Lenovo Android tablets go worldwide in July, Windows model due this year

Lenovo — though still a fairly new name in the North American computing market — is preparing to make a tablet-powered splash in the U.S. this summer. According to a report from the Wall Street Journal, the company will be launching two Android tablets in the coming months and a Windows model will follow later on in 2011.

Android devices aren’t a totally new venture for Lenovo. The company released its first device, the Miro 01, in 2009 and followed up with the slick, transformable LePhone in 2010. Back in March of 2011, Lenovo finally launched the LePad — its first Android tablet — in China. The LePad debuted with a 1.3Ghz processor running Android 2.2 and is available in Wi-Fi and 3G configs sporting 16 or 32GB of internal storage.

According to Lenovo’s COO Rory Read, two new 10-inch tablets running Android 3.X Honeycomb will begin shipping worldwide starting in July, with a consumer IdeaPad arriving first and a ThinkPad aimed at enterprise use following shortly thereafter. Later this year, the Android tables will be followed up by a Windows version — which will ship with Windows 7, in all likelihood. Unfortunately, Read didn’t mention any specifics about the hardware, though it’s safe to assume they’ll be comparable to existing Android Honeycomb tablets from Motorola, Acer, Asus, and LG.

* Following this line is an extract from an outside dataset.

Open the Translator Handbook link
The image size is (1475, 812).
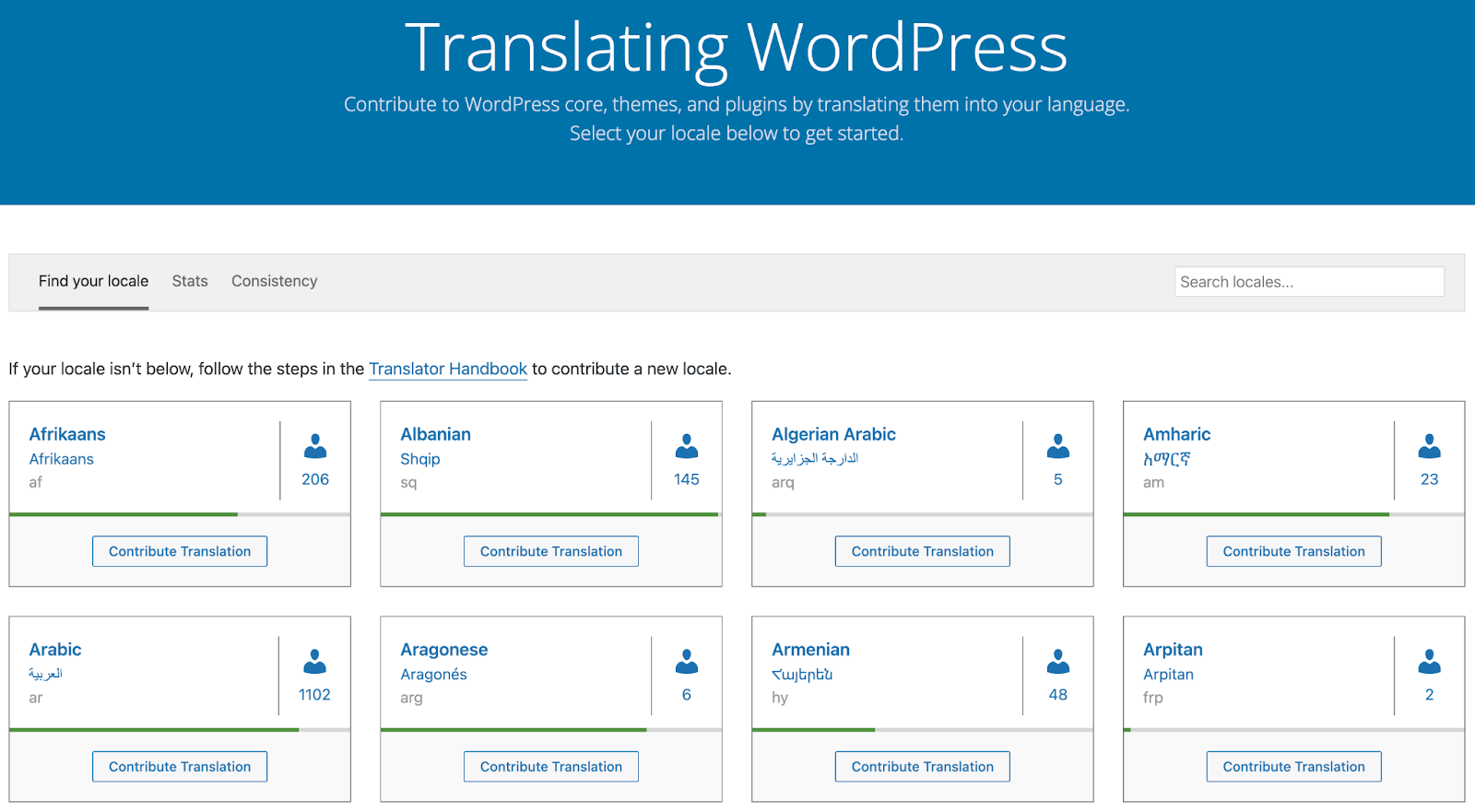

Read states that Lenovo had been biding its time, reaching into the cliche bag to say that the company would only get one chance to make a good first impression. The company had, of course, create plenty of buzz around the tablets it teased at CES in both 2010 and 2011. Now that they’re finally slated to arrive on American shores, it’ll be interesting to see how they’re received by a relatively unfamiliar consumer base.